SOLOBALAPAN.COM – Tawa riang anak-anak yang berlarian di lapangan sambil bermain gobak sodor, petak umpet, atau engklek kini semakin sulit dijumpai. Permainan tradisional yang dahulu menjadi bagian tak terpisahkan dari masa kecil perlahan tergeser oleh gawai dan permainan digital.
Perubahan gaya hidup menjadi salah satu penyebab utama memudarnya permainan tradisional di kalangan anak-anak. Jika dulu sore hari identik dengan anak-anak berkumpul di halaman rumah atau lapangan untuk bermain bersama, kini banyak yang lebih memilih menghabiskan waktu di depan layar ponsel, tablet, maupun konsol gim.
Kemajuan teknologi memang menghadirkan beragam hiburan yang praktis dan mudah diakses. Berbagai permainan digital menawarkan grafis menarik, tantangan beragam, hingga fitur bermain secara daring yang membuat anak-anak semakin betah berlama-lama di dunia virtual.
Selain perkembangan teknologi, semakin terbatasnya ruang terbuka juga ikut mempercepat hilangnya permainan tradisional. Banyak lapangan dan lahan kosong yang dulu menjadi tempat bermain kini berubah menjadi kawasan permukiman, pertokoan, maupun gedung bertingkat.
Padahal, permainan tradisional tidak hanya berfungsi sebagai hiburan, tetapi juga menjadi media pembelajaran yang kaya akan nilai-nilai sosial. Anak-anak belajar bekerja sama, berkomunikasi, bersikap jujur, sportif, serta melatih ketangkasan dan kemampuan memecahkan masalah.
Baca Juga: Sentuhan Kreatif dalam Pembelajaran Agama, SkeNU Hadirkan Buku Panduan Salat Anak Skena
Berikut beberapa permainan tradisional yang kini mulai jarang dimainkan.
1. Gobak Sodor
Gobak sodor merupakan permainan beregu yang dimainkan di lapangan dengan garis-garis sebagai pembatas. Satu tim bertugas menjaga garis agar lawan tidak bisa melewati area permainan, sedangkan tim lainnya berusaha menembus hingga garis terakhir lalu kembali ke titik awal tanpa tersentuh penjaga.

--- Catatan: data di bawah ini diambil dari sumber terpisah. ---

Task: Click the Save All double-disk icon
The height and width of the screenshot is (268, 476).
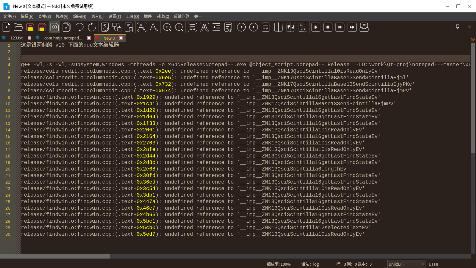Action: click(x=42, y=27)
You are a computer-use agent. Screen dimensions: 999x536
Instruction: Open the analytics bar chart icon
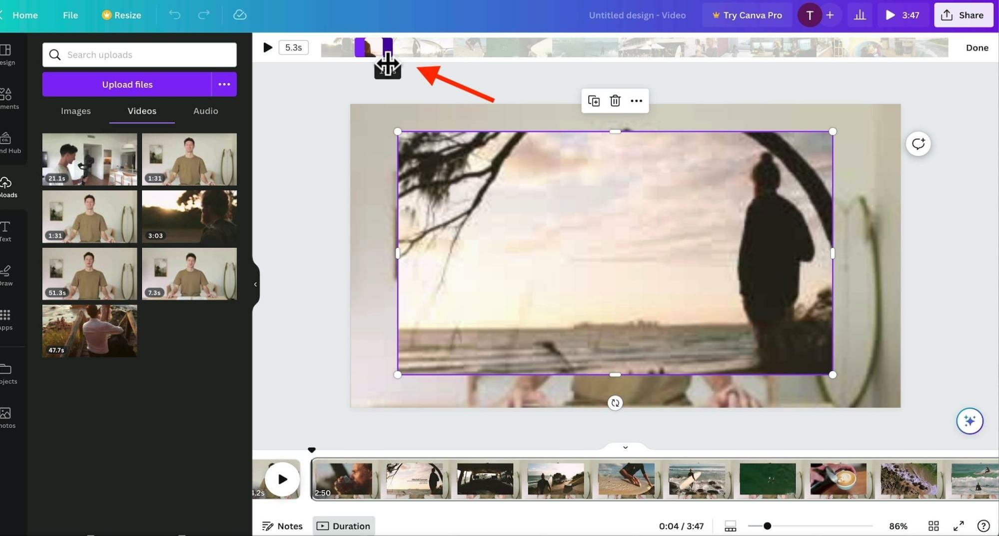pos(860,15)
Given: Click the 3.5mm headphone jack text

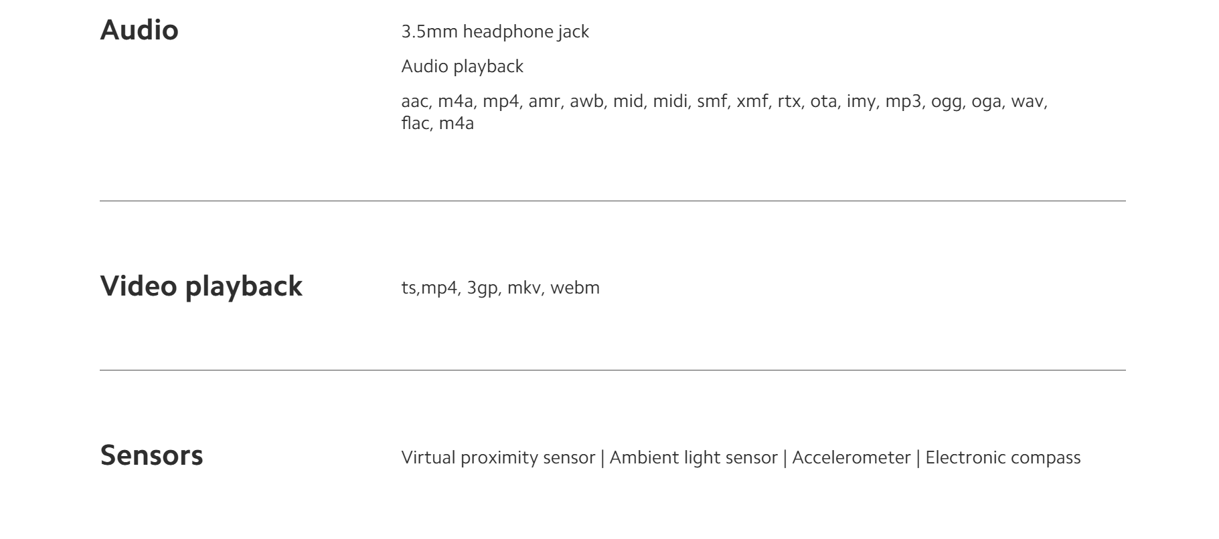Looking at the screenshot, I should (x=495, y=32).
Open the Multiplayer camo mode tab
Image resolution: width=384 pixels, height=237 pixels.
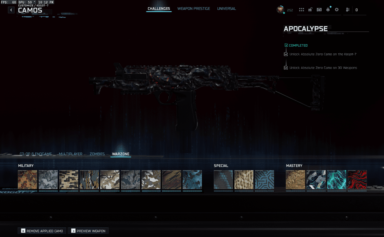(71, 154)
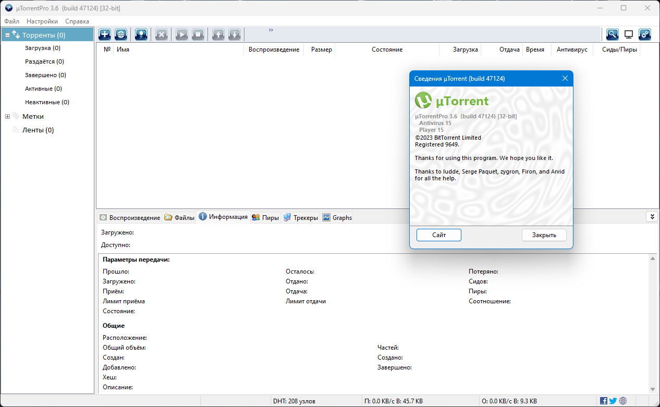Switch to the Трекеры tab

pos(301,218)
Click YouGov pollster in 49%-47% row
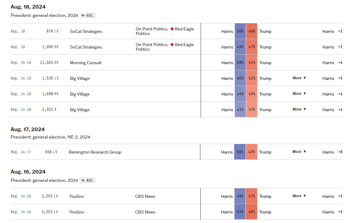Screen dimensions: 354x223 pyautogui.click(x=77, y=196)
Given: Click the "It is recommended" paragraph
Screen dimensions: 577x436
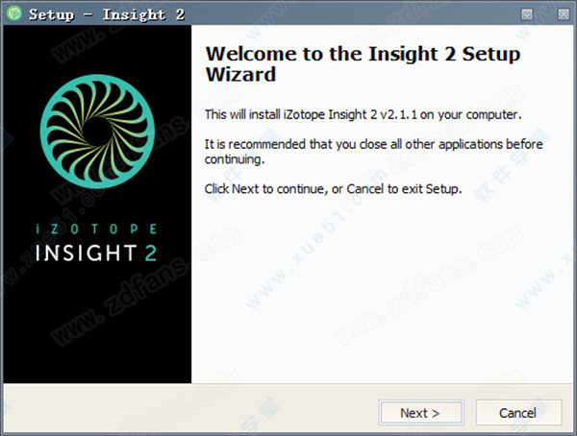Looking at the screenshot, I should point(373,152).
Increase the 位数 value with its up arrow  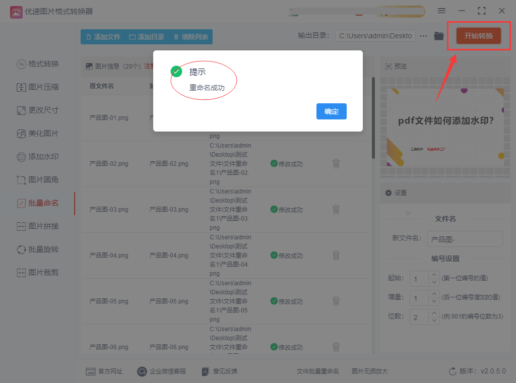coord(434,313)
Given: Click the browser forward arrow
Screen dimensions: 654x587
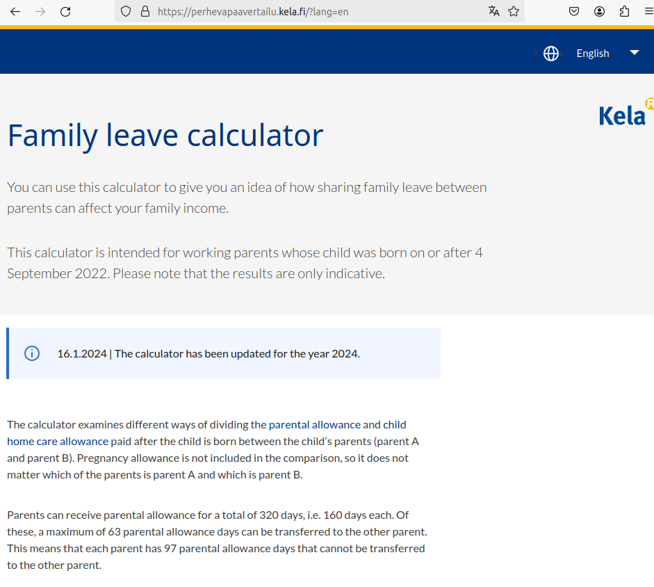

Permainan ini melatih strategi, kerja sama, dan kekompakan.
2. Engklek
Permainan ini dilakukan dengan melompat menggunakan satu kaki pada kotak-kotak yang digambar di tanah. Sebelum melompat, pemain melempar penanda berupa pecahan genting atau batu kecil ke salah satu kotak. Engklek melatih keseimbangan, konsentrasi, dan koordinasi tubuh.
Baca Juga: Mengenal Main Character Energy yang Ngetren di Media Sosial
3. Petak Umpet
Petak umpet dimainkan oleh satu orang pencari dan beberapa pemain yang bersembunyi. Tugas pencari adalah menemukan seluruh pemain dalam waktu tertentu. Permainan ini melatih kemampuan mengamati, berpikir cepat, dan menyusun strategi.
4. Congklak (Dakon)
Congklak atau dakon dimainkan menggunakan papan berlubang dan biji-bijian. Pemain memindahkan biji sesuai aturan tertentu untuk mengumpulkan sebanyak mungkin biji di lumbung miliknya. Permainan ini melatih kemampuan berhitung, strategi, dan kesabaran.
5. Egrang
Egrang dimainkan menggunakan sepasang tongkat bambu yang dilengkapi pijakan kaki. Pemain harus menjaga keseimbangan agar mampu berjalan tanpa terjatuh. Selain menyenangkan, permainan ini melatih keberanian dan koordinasi tubuh.
6. Bakiak
Bakiak menggunakan alas kaki panjang dari kayu yang dipakai bersama oleh tiga hingga lima orang. Seluruh pemain harus melangkah secara serempak agar dapat berjalan dengan baik. Permainan ini mengajarkan kekompakan, komunikasi, dan kerja sama tim.
Meski mulai jarang dimainkan, permainan tradisional tetap memiliki nilai budaya yang tinggi. Selain mempererat interaksi sosial, permainan-permainan tersebut juga menjadi warisan budaya yang membentuk karakter anak melalui aktivitas yang sehat dan menyenangkan.
Melestarikan permainan tradisional bukan sekadar mengenang masa lalu. Lebih dari itu, upaya tersebut merupakan cara menjaga identitas budaya Indonesia agar tetap hidup dan dikenal oleh generasi mendatang.